Le nouveau directoire doit "accélérer le développement des activités d'Eurazeo et déployer une stratégie performante et créatrice de valeur", déclarait le 6 février le président du conseil Jean-Charles Decaux, cité dans un communiqué.

L'objectif numéro 1 des nouveaux dirigeants est de "la levée de fonds", estime M. Kadouch-Chassaing, indispensable pour que la société continue de croître.

L'actif sous gestion s'affiche d'ailleurs en hausse de 10% sur un an: il était au 31 décembre de 34,1 milliards d'euros.

Les deux autres priorités sont de "continuer d'exécuter un plan de cessions qui sera probablement en ligne avec une année +normale+" et de "faire croître la marge de la gestion d'actifs", ajoute le président du directoire.

Corrections dans la "tech"

Valoriser ses sociétés en portefeuille n'est pas une mince affaire: les acquéreurs inquiets de l'environnement macroéconomique se montrent plus sélectifs et leurs conditions de financement sont moins bonnes.

Mme Hussain s'attend à une véritable reprise "fin 2023" pour Eurazeo qui devrait "pâtir d'ici là de l'environnement macroéconomique et géopolitique incertain".

La société d'investissement a dû par conséquent ajuster à la baisse la valeur dans ses livres des nombreuses parts des startups qu'elle détient.

Eurazeo est par exemple actionnaire de la plateforme de musique en ligne Deezer, du site de réparation et de revente de téléphones reconditionnés Back Market ou encore du spécialiste du paiement fractionné Alma.

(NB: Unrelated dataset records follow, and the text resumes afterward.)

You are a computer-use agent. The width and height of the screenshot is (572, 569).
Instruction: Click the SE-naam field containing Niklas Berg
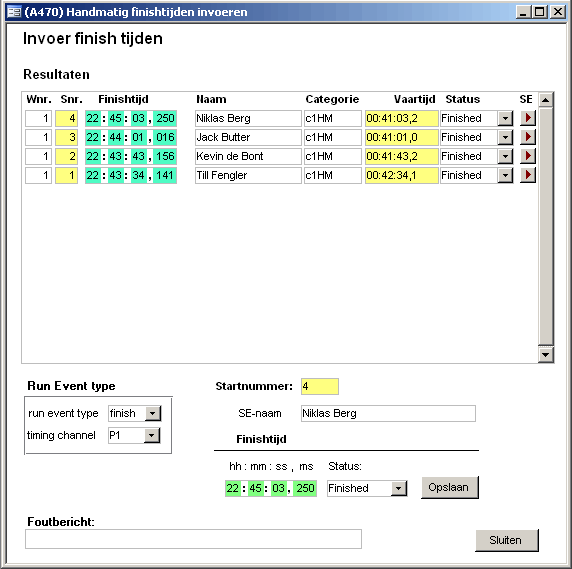pos(388,413)
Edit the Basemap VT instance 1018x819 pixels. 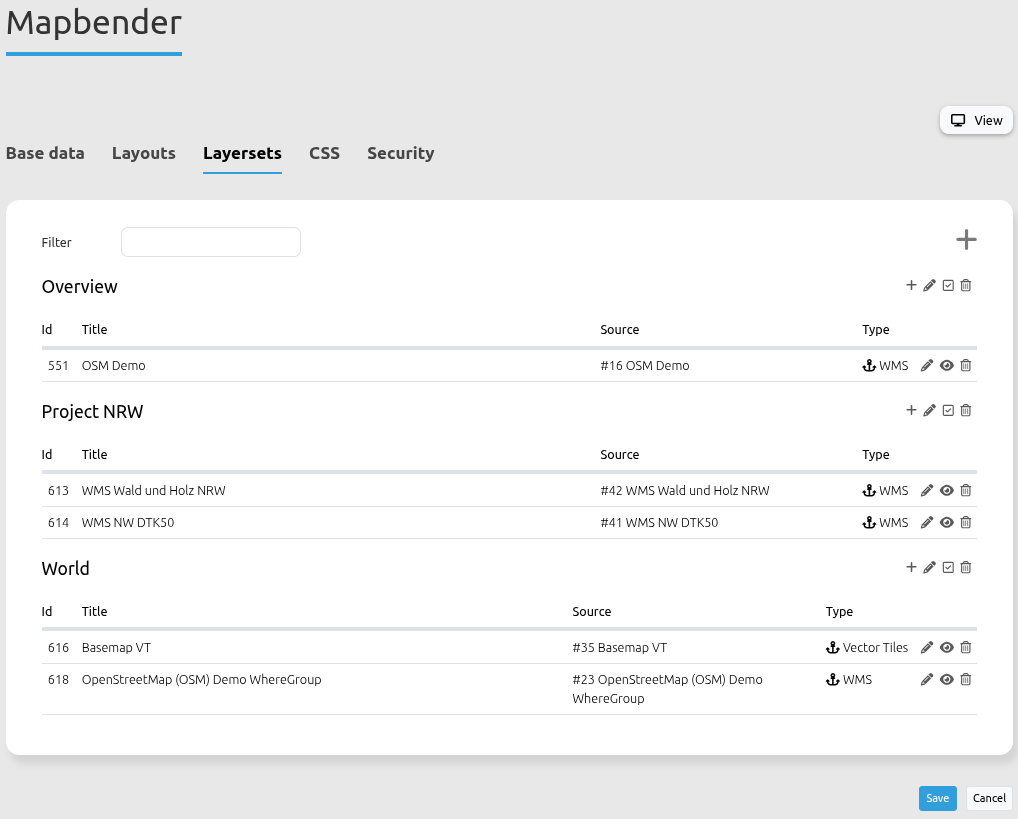[927, 648]
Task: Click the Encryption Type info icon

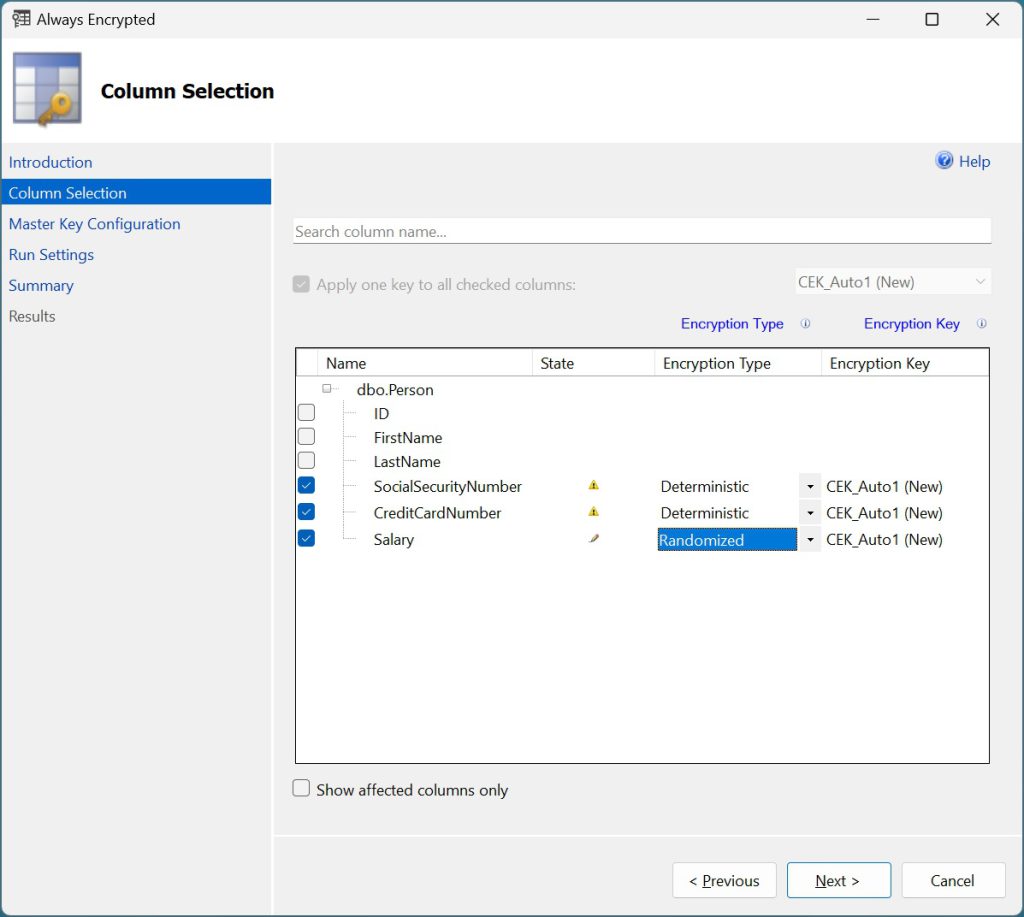Action: coord(806,324)
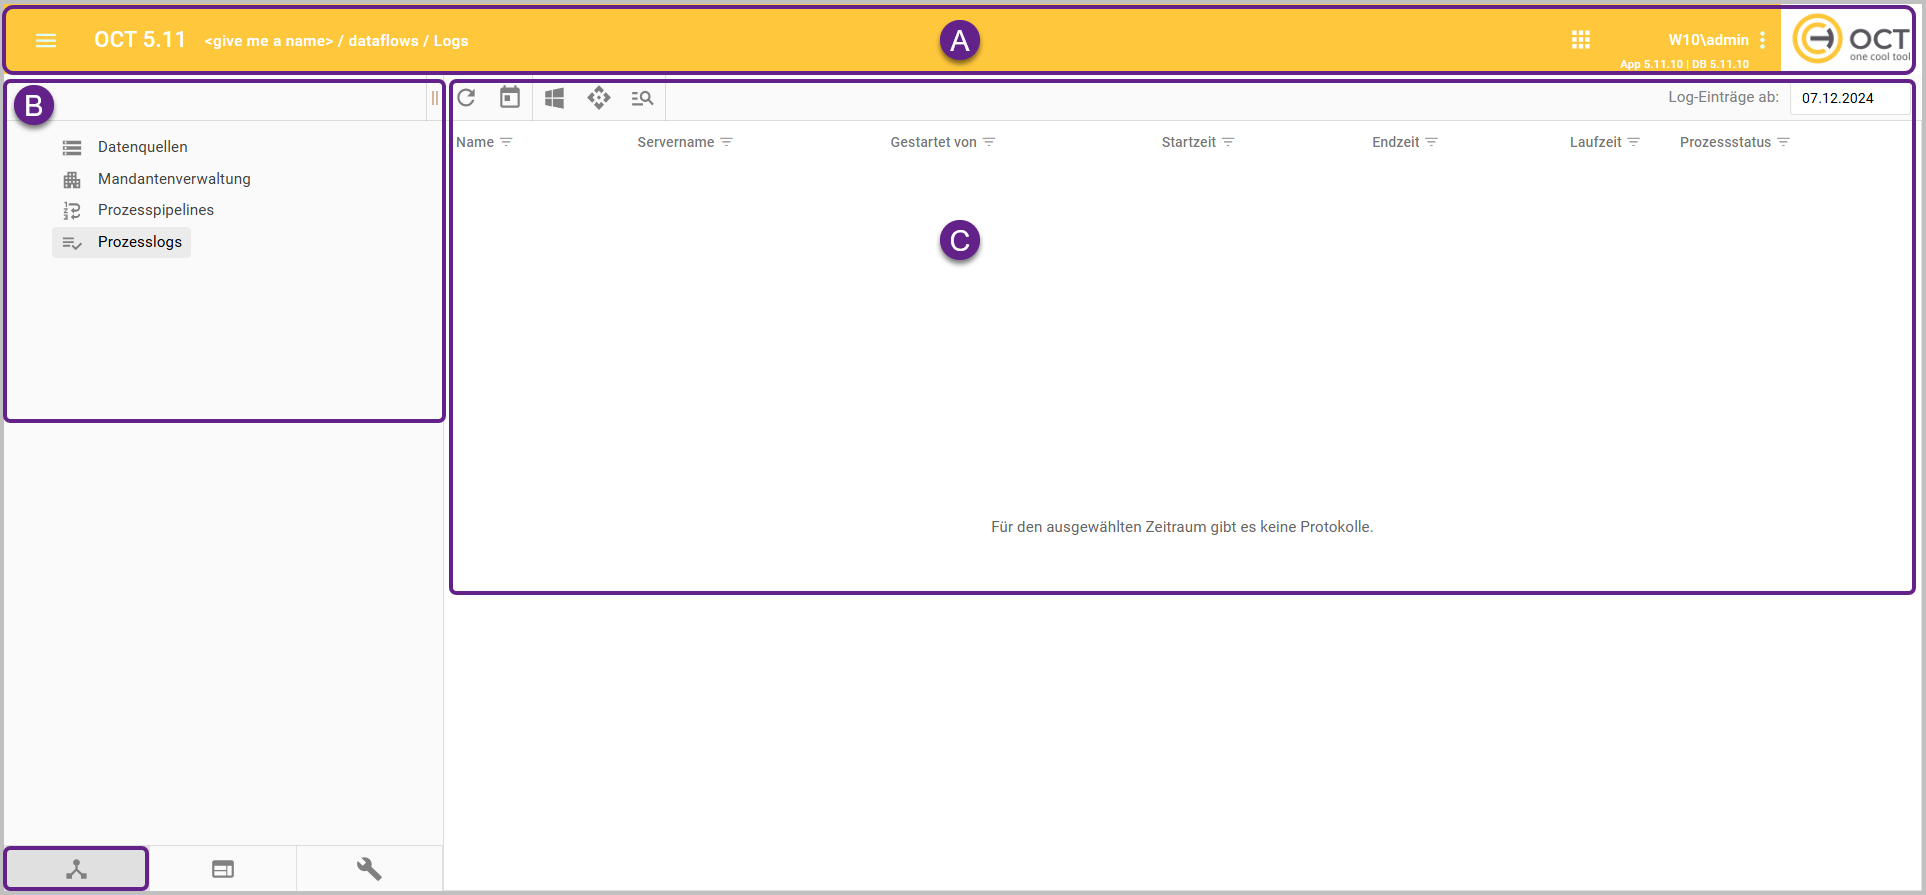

Jugeant son approche "prudente", M. Kadouch-Chassaing affirme avoir appliqué "une décote moyenne de 23%" aux participations dont la dernière levée de fonds, qui fixait la dernière valorisation, "date un peu".

Eurazeo a prévu de verser un dividende de 2,20 euros par action au titre de 2022. Ce montant est en baisse de 27% par rapport à la distribution de l'année précédente, qui cumulait un dividende ordinaire et un dividende exceptionnel.

Un plan de rachat d'actions de 100 millions d'euros est également prévu.